Task to complete: Could you pick up the passage below on banks, fintechs, and services for small businesses and continue it from the point where it stops?

A Suite of Services:

There is an opportunity to go beyond just traditional banking services, given that small business owners are looking to their primary financial institutions for more than that, including online ordering systems and payroll services.

In particular, some of the banking solutions they wanted most included real-time functionality and a secure mobile-optimized treasury management platform.

Another survey by Chase found 69% of business owners now consider it “critical” that financial institutions provide customer insights and business intelligence services.

The Fintech Threat: The Appeal for Small Businesses

Many business owners are already spending hundreds or thousands annually on subscription-based solutions from fintechs to support receivables automation, expense management, cash-flow forecasting, and seamless payment initiation processes.

These fintechs, especially large ones, are continually rolling out new solutions to customers, which — beware — can then be used as leverage to further expand into traditional banking. For example, Square initially started in payments and now offers commerce solutions, customer analytics, and marketing programs. In 2021, the company doubled down on the market with its Square Banking solution to put cash flow needs at the center.

PayPal also offers small business solutions, including payments, invoicing, marketing analytics, and banking. Meanwhile, fintech companies that provide accounting, expense management, and other solutions have begun expanding into lending.

It is a strategy that has allowed fintechs to siphon SMB customers away from traditional banks.

The danger to banks is greater than they realize. That’s because business owners are inclined to be receptive to overtures from fintechs. Nearly half of small businesses say their financial institution doesn’t understand their needs, and 60% have already partnered with a fintech for a capability their bank doesn’t offer, according to a 2021 survey by Aite-Novarica Group.

More Banks Plan to Offer Business Services

Despite the challenges, banks that dig deeper to discover what they don’t know may find significant opportunities to grow noninterest income with their small and midsize business customers. A survey of customers could pinpoint what would be the best types of services for a bank to pursue initially.

Entries supplied:
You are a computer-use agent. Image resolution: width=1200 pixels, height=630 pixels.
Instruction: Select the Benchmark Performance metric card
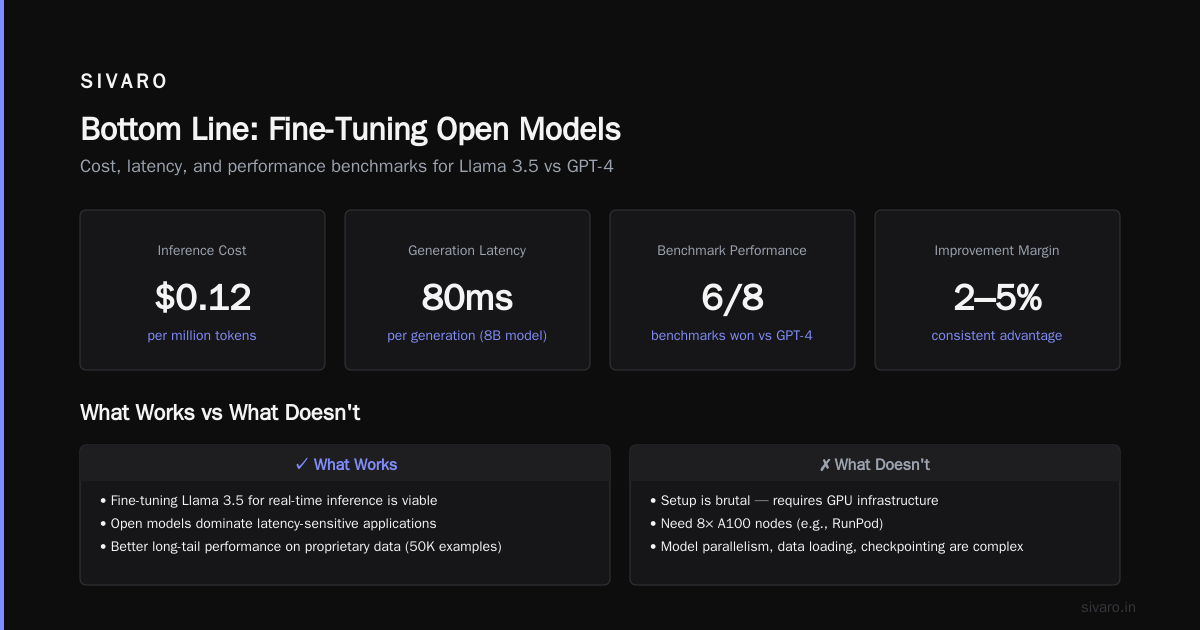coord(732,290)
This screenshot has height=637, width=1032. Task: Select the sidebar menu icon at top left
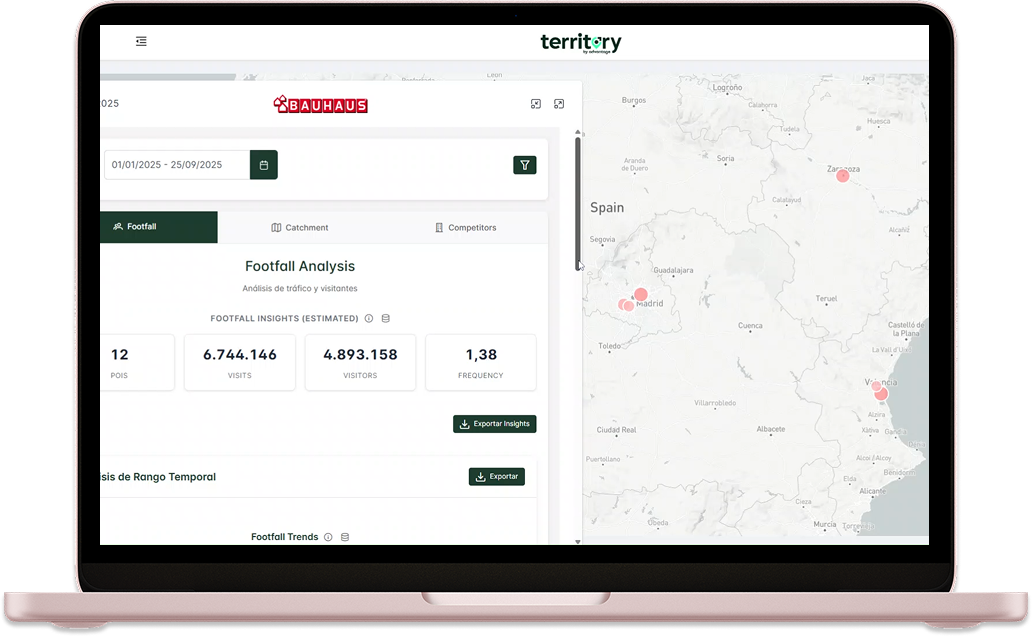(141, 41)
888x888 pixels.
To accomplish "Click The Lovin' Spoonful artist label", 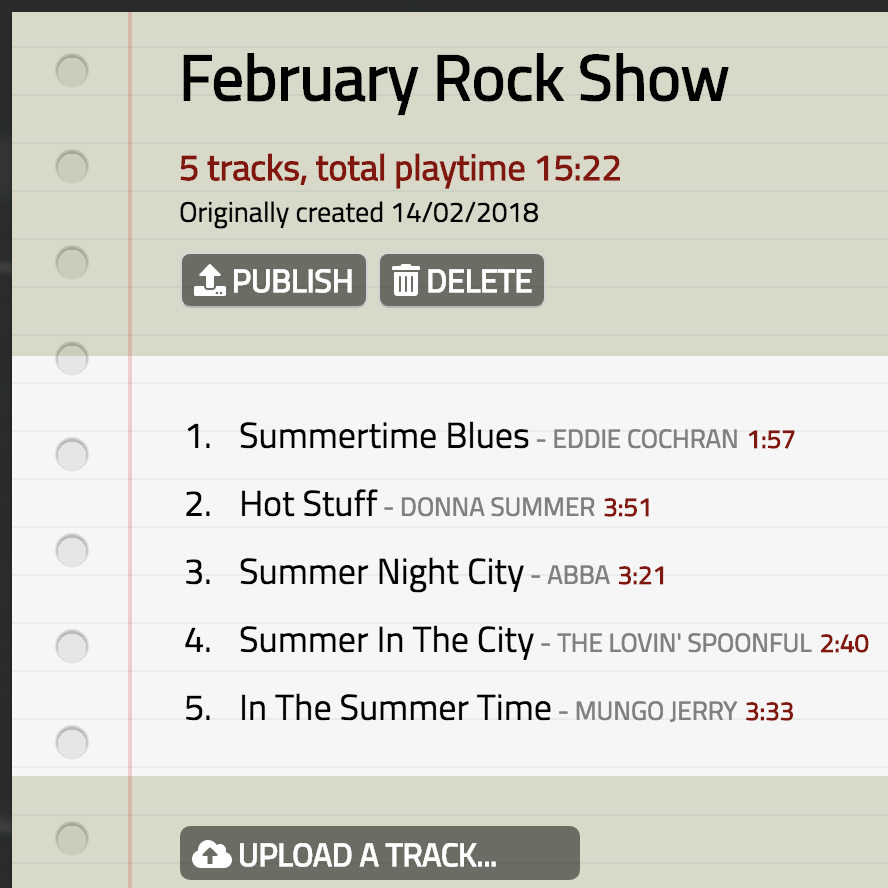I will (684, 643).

--

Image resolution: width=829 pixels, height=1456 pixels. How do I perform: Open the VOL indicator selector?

Reply:
Findings from other surveys strongly suggest banks should act. An Aite survey in the third quarter of 2022 found that 66% of small businesses would give their payments business to a financial institution that offers nontraditional products. Nearly three-quarters also wish their primary financial institution would work more with fintechs.

A Reason to Switch:

The percentage of small businesses that would be willing to move their payments business to a financial institution with nontraditional products:
66%

Many are at least getting closer to offering these types of services, with a dashboard for businesses as the starting point. In a survey by PYMNTS.com, nearly 80% of the banking executives who responded said their institutions were working to develop a single view of “real-time cash flow management” for business owners, which could serve as a foundation for financial forecasts.

The survey also showed that financial institutions are looking to integrate third-party platforms into their banking systems to offer invoicing, marketing automation, project management, accounting services, and risk management. All of these present the opportunity to provide business owners with needed help, while deepening their relationship with the bank and increasing fee income.

Bankers Must Think Differently When It Comes to Their Own Business

Clearly, putting small business customers on enhanced consumer platforms will no longer suffice. Banks sticking with that strategy will be ignoring revenue potential and stand to continually lose market share to competitors — not only fintechs, but forward-thinking financial institutions.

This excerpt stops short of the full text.